WHAT I MISS ABOUT STRIPPING
I miss the dressing room, but for those who’ve read me, I think that’s a no-brainer. Other things I miss are facets I never expected. Slow nights, for example. Once, a hara-kiri inducing situation, now, I recognize as a fantastic writing opportunity. Although dark and angry at times, my writing was more visceral; crass and in the moment. I had things to say and say them I did. Whereas now when I put pen to paper I’m mostly trying to purge the story before I forget it. Which doesn’t lend itself to juicy nuggets and edge-of-your-seat tales. Man, I had some yummy tidbits and opinions, didn’t I? Now it’s deliverance and declarations. And I fear, somewhat repetitive. Not as fire-based and unfiltered. Sometimes I dream of a club that would hire my old-ass just so I could enjoy the girls and the writing. .
Another feature I long for, that for years I denied was even a thing…the workout. A barrage of questions follow when a person hears you’re a stripper, one of them being: “That must be such a good workout”. Generally speaking, my answer to that was: “Not really. My heart rate isn’t elevated for any real length of time. If anything, I’m doing more squats.” But now, three years later, I realize I was getting more of a workout than I knew. Now that I barely move, I see that even walking around all night in heels was doing something. .

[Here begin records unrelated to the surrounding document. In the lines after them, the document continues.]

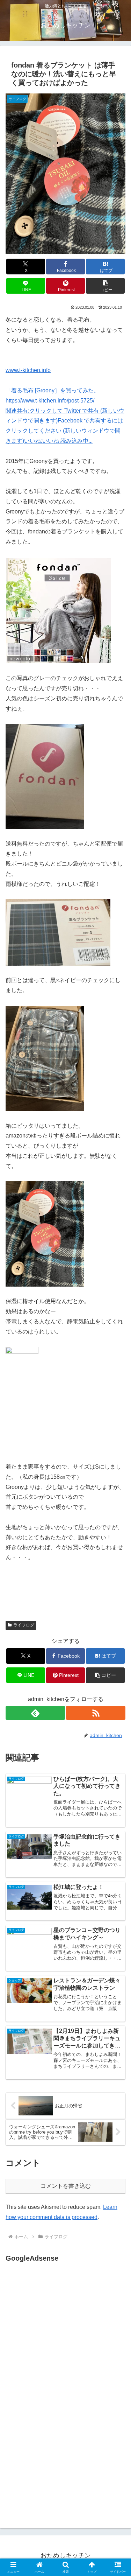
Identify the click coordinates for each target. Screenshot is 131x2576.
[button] (105, 286)
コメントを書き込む (66, 2186)
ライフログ (23, 1625)
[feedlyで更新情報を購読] (35, 1713)
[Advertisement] (64, 2334)
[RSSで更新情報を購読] (95, 1713)
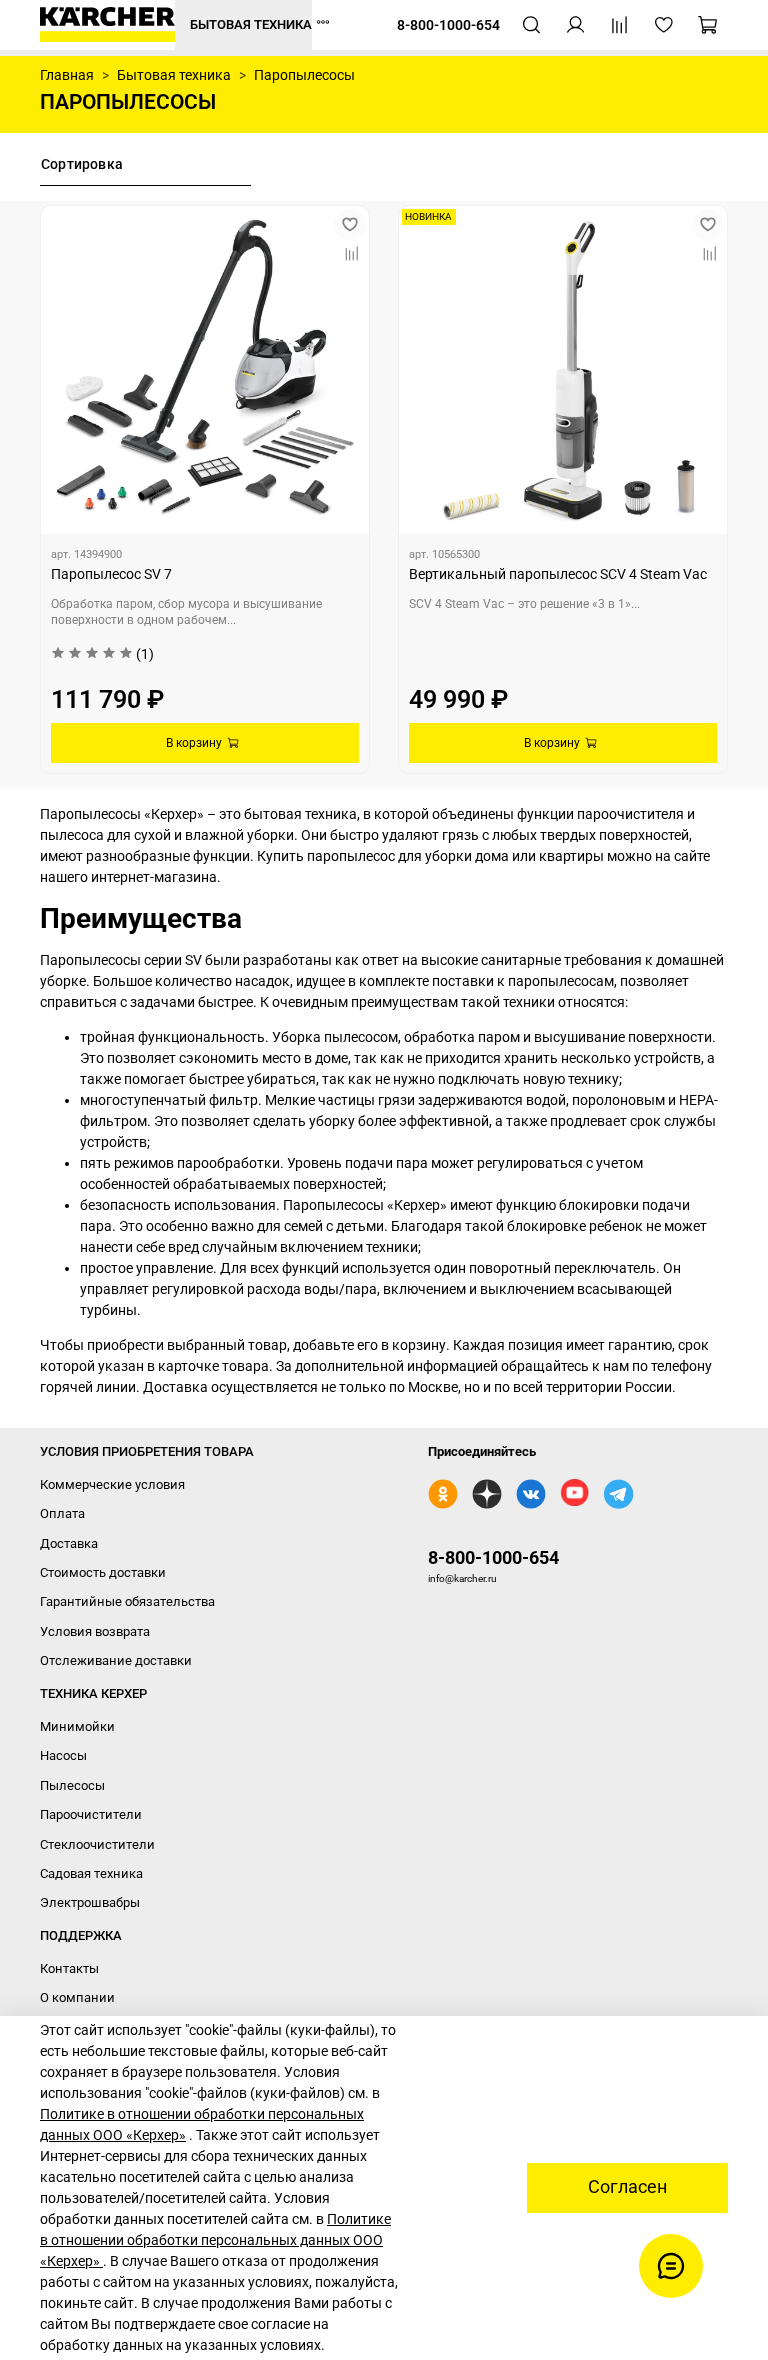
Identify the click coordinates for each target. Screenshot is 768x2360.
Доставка (69, 1543)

I miss putting on hobag makeup while drinking and catching up. I miss feeling sexy and flirting with men with stars in their eyes—although not as much as I assumed I would during the countless times I thought about quitting over my twenty-one-year career. Feeling sexy is low on my list these days. Entertaining the masses with my life and locution is more important to me now. If only I could recreate the source of the salacious tidbits I had at the club. And the I-don’t-give-a-shit-if-I’m-being-too-harsh-towards-men attitude. Not that I would prefer to be mean, but I was more cutting back then. Now that I have an audience who reads and replies, I often take the high road. The high road isn’t always the most enthralling route, but I hate being misunderstood more than cleaning my cat's ass.